Top of Information given

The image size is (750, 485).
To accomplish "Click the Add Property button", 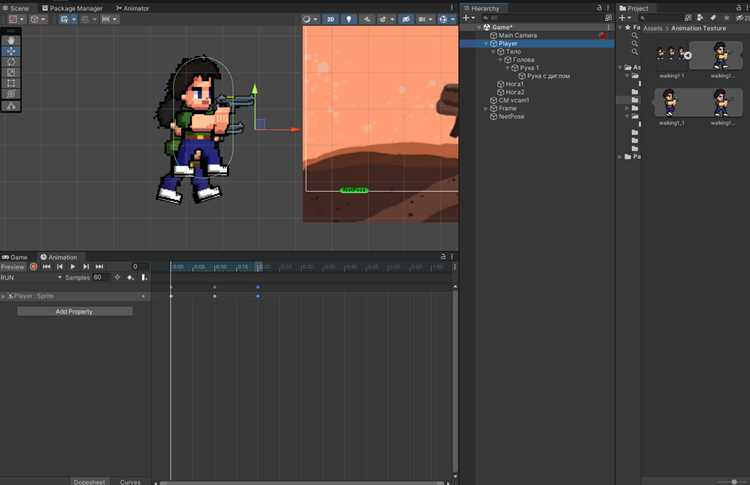I will 75,311.
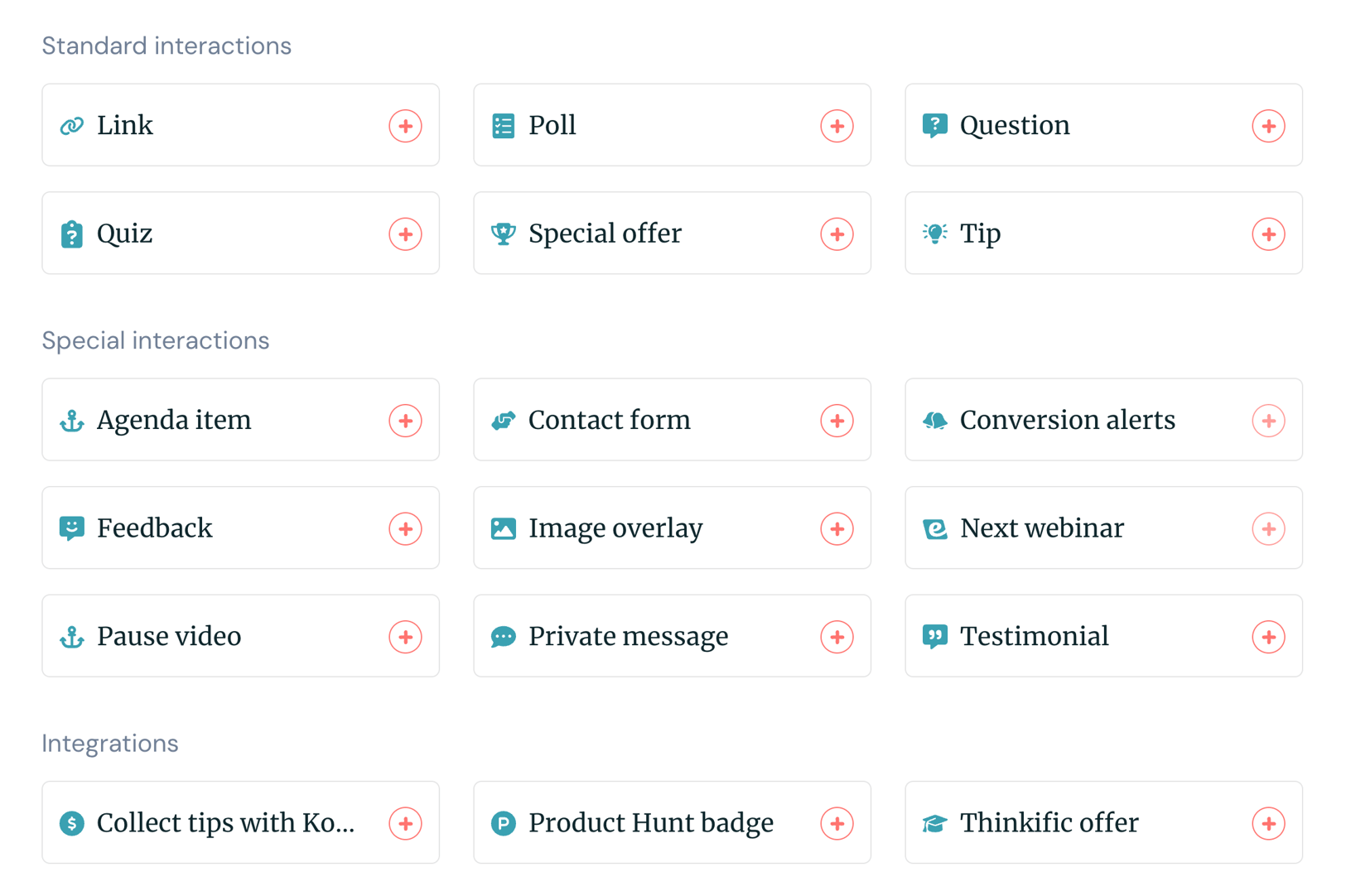
Task: Select the Agenda item anchor icon
Action: tap(73, 420)
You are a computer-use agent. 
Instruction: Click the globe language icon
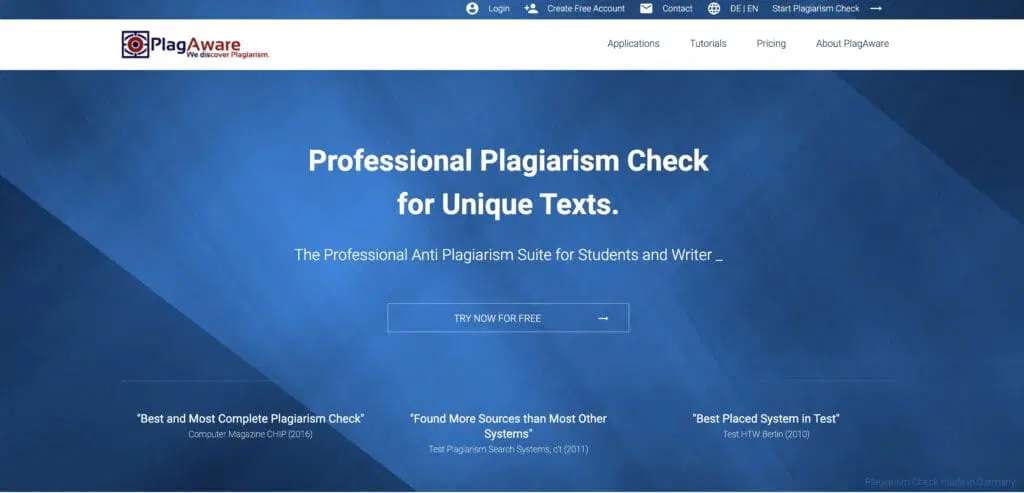(x=713, y=9)
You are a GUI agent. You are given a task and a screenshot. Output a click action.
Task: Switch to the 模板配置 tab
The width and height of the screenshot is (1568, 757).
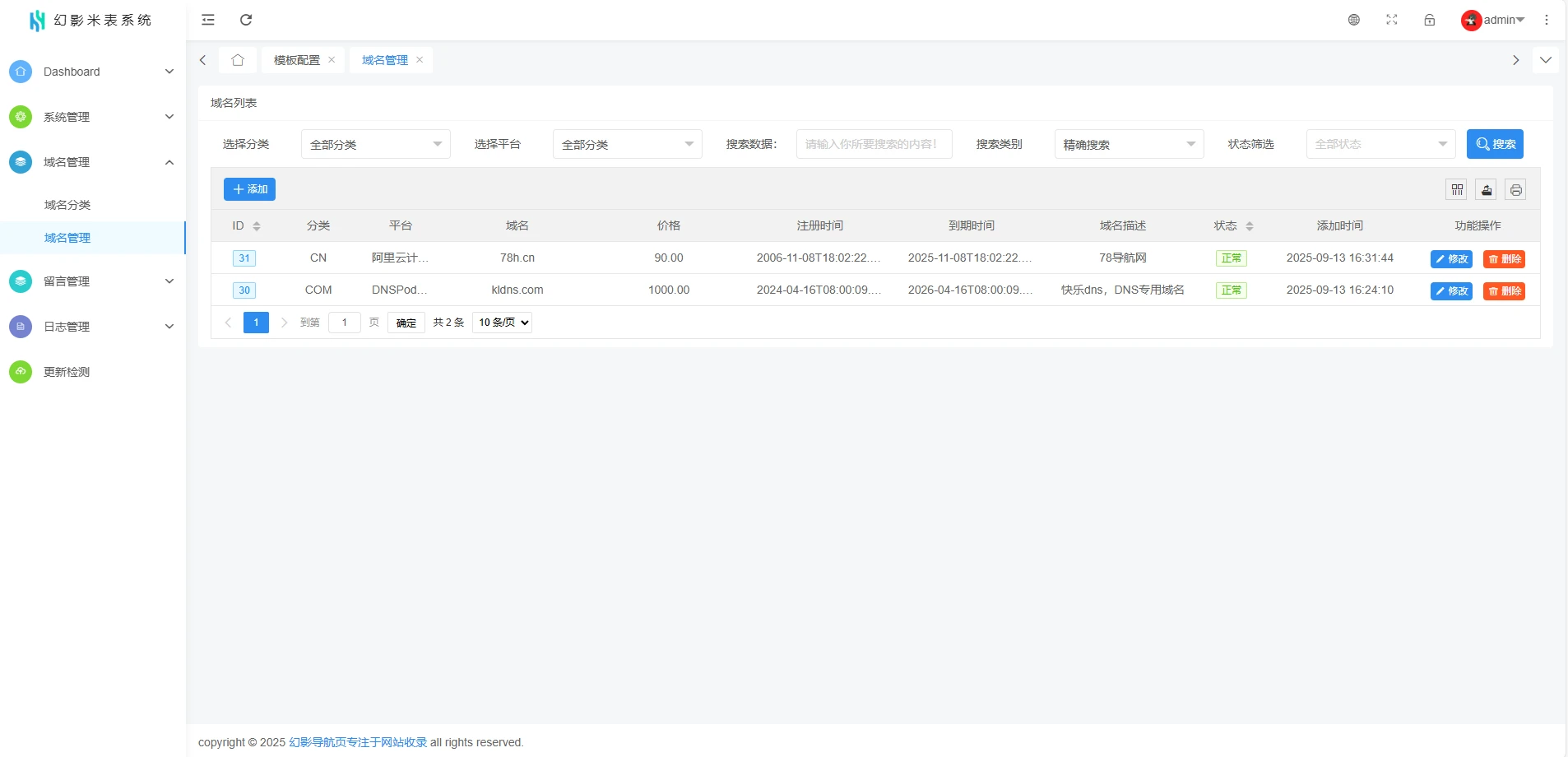[296, 60]
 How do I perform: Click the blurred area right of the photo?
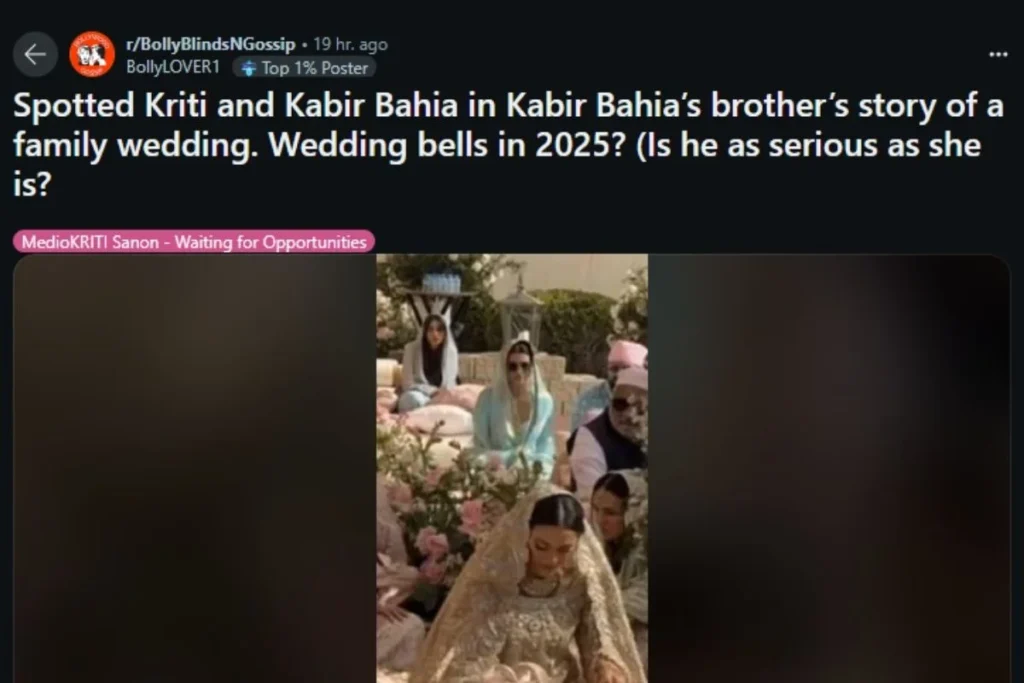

Bottom of Information given

§ Task to complete:
With the pictures excluded, transcribe word for word only the lines from the one containing "Instruction: Click the globe language icon" through the last line of the records.

§ Answer to the exercise:
Instruction: Click the globe language icon
(x=713, y=9)
You are a GUI agent. You are given a task and a screenshot. Output a click action.
Task: Switch to the 模板配置 tab
The width and height of the screenshot is (1568, 757).
[296, 60]
 How do I perform: Click the blurred area right of the photo?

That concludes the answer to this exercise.